Alan and Hilary Davies run their THRASS (teaching handwriting reading and spelling skills) business from Tarvin.
THRASS is a synthetic phonics programme aimed at teaching English to children.
The sing-a-long programme which uses this technique in song has been used in thousands of schools and has been welcomed as a new era in the teaching of English in Africa.
In an unexpected move the Zimbabwean Government has given the go-ahead for them to extend the use of this programme in schools across the country.
Alan, a chartered educational psychologist who used to teach at West Cheshire College and Hilary, a former Blacon High School teacher, have already used the sing-a-long resources to introduce the THRASS phonics programme into five pilot schools in and around Harare.
Alan said: “The teachers and children really love sing-a-long and THRASS, and much has already been achieved, even with the minimum of resources.
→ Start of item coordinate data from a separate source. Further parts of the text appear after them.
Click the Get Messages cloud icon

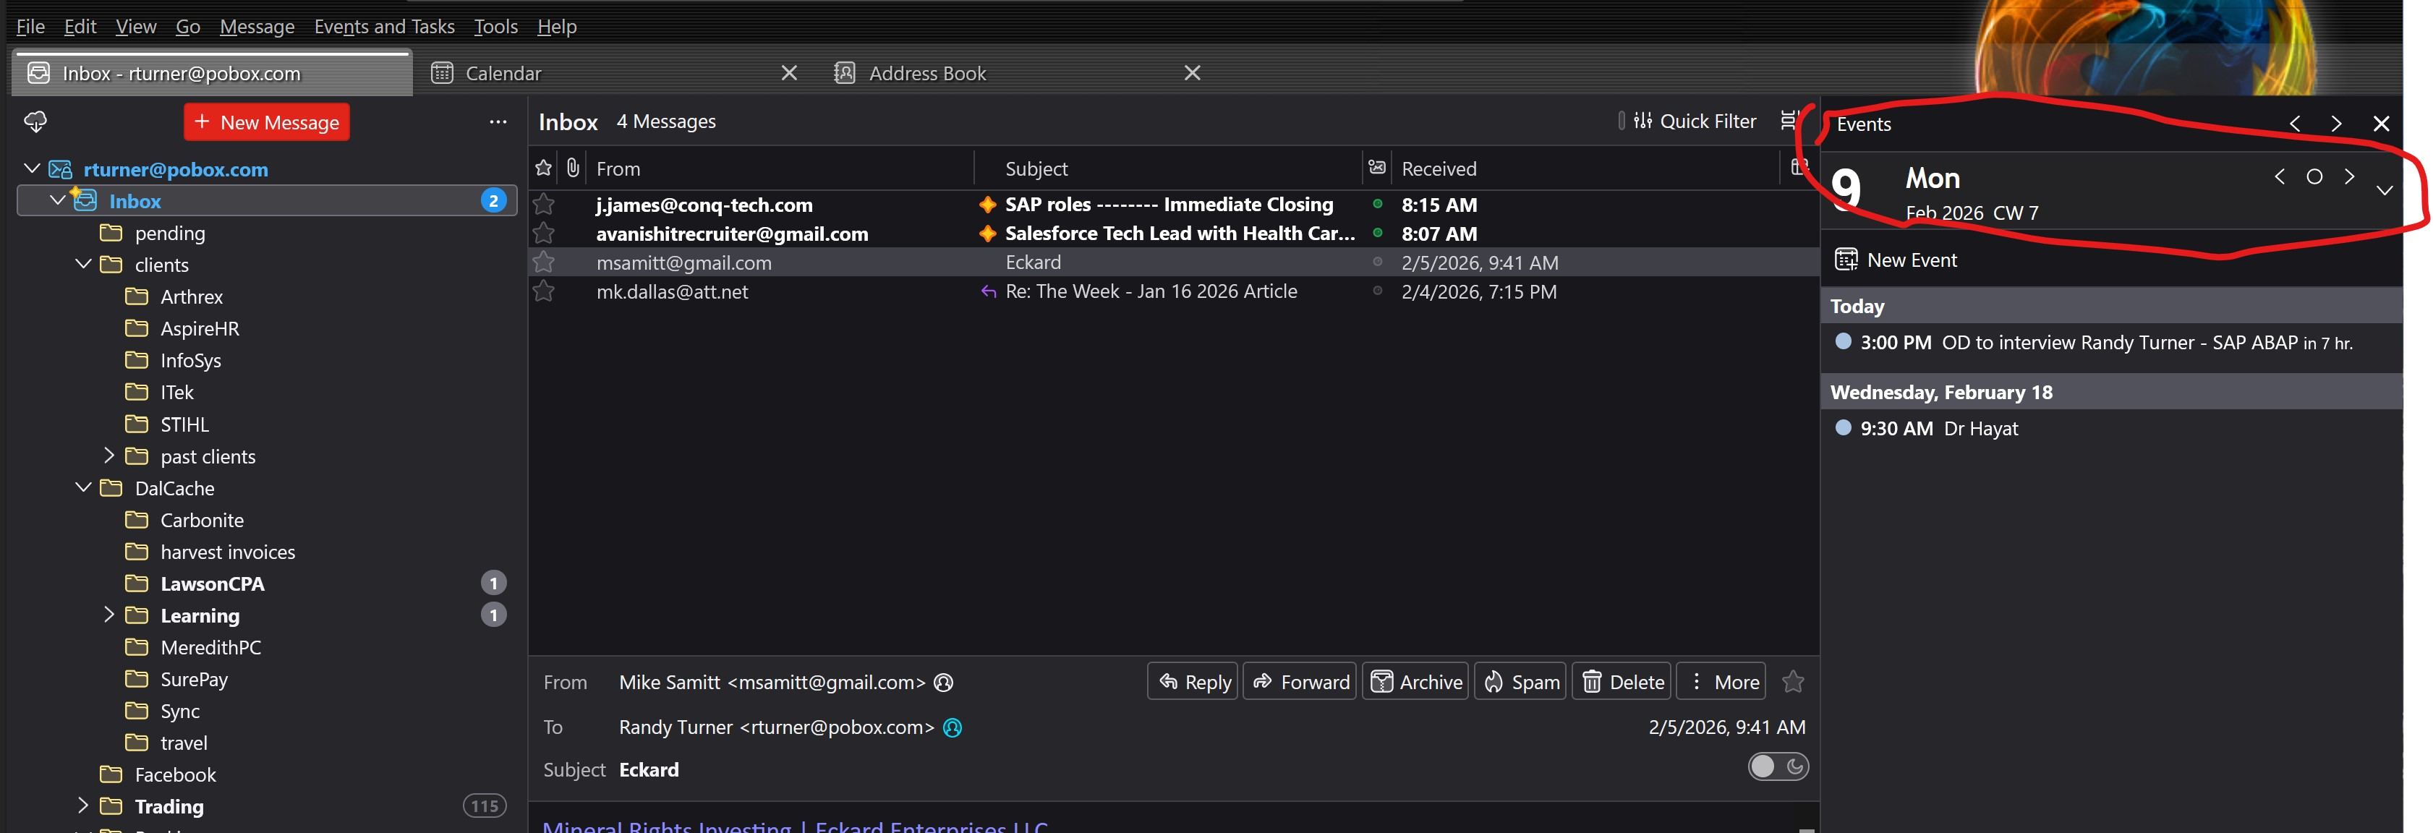[35, 121]
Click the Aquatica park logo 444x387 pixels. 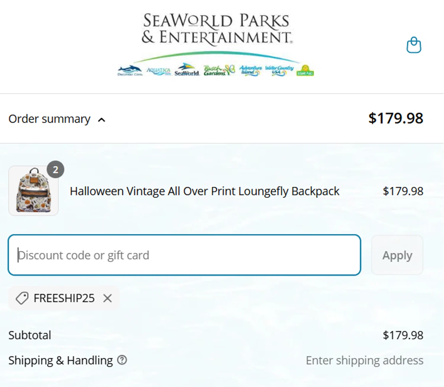coord(159,71)
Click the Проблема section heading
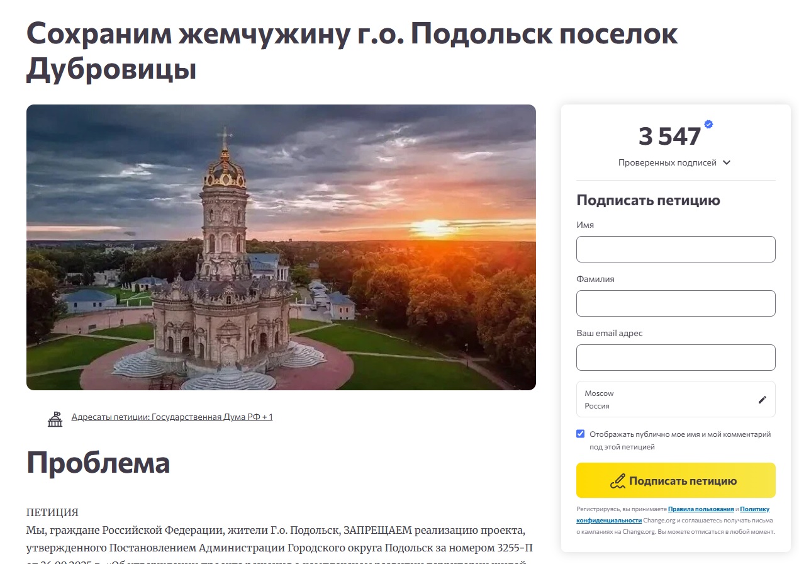The image size is (799, 564). tap(98, 463)
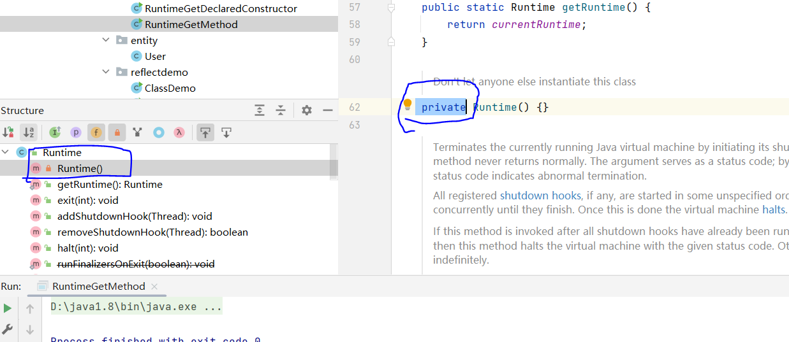Image resolution: width=789 pixels, height=342 pixels.
Task: Click the yellow intention lightbulb at line 62
Action: pyautogui.click(x=408, y=105)
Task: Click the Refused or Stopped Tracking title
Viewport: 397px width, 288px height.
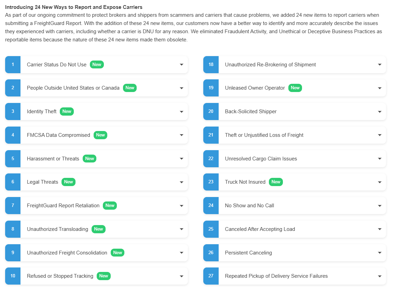Action: pyautogui.click(x=60, y=276)

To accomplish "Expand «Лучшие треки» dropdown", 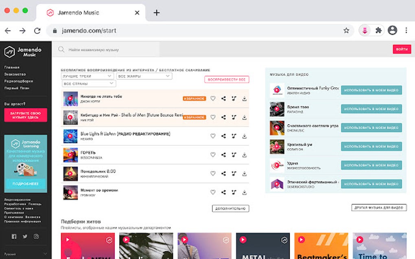I will click(87, 76).
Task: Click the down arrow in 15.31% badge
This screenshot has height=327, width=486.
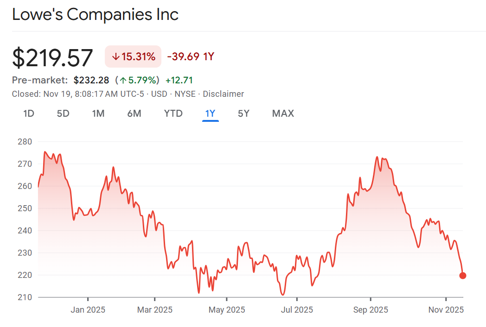Action: tap(115, 57)
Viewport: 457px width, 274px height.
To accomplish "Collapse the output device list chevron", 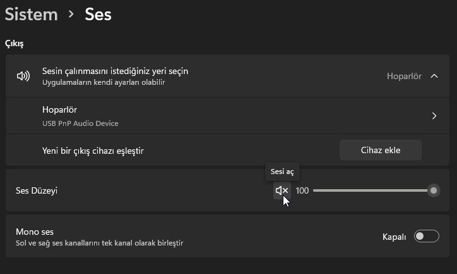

And as the word about it has spread, more and more schools want to be involved.”
Alan and Hilary therefore now want to build on this success by funding training for teachers at the pilot schools and extending the programme to more schools.
Alan added: “The THRASS sing-a- long resources really motivate children to learn.
“They include the most fantastic interactive software and are considered to be the best way of introducing THRASS into schools.
“They use 44 songs that teachers can sing with children to explain the 44 sounds and 120 main spelling choices of English.”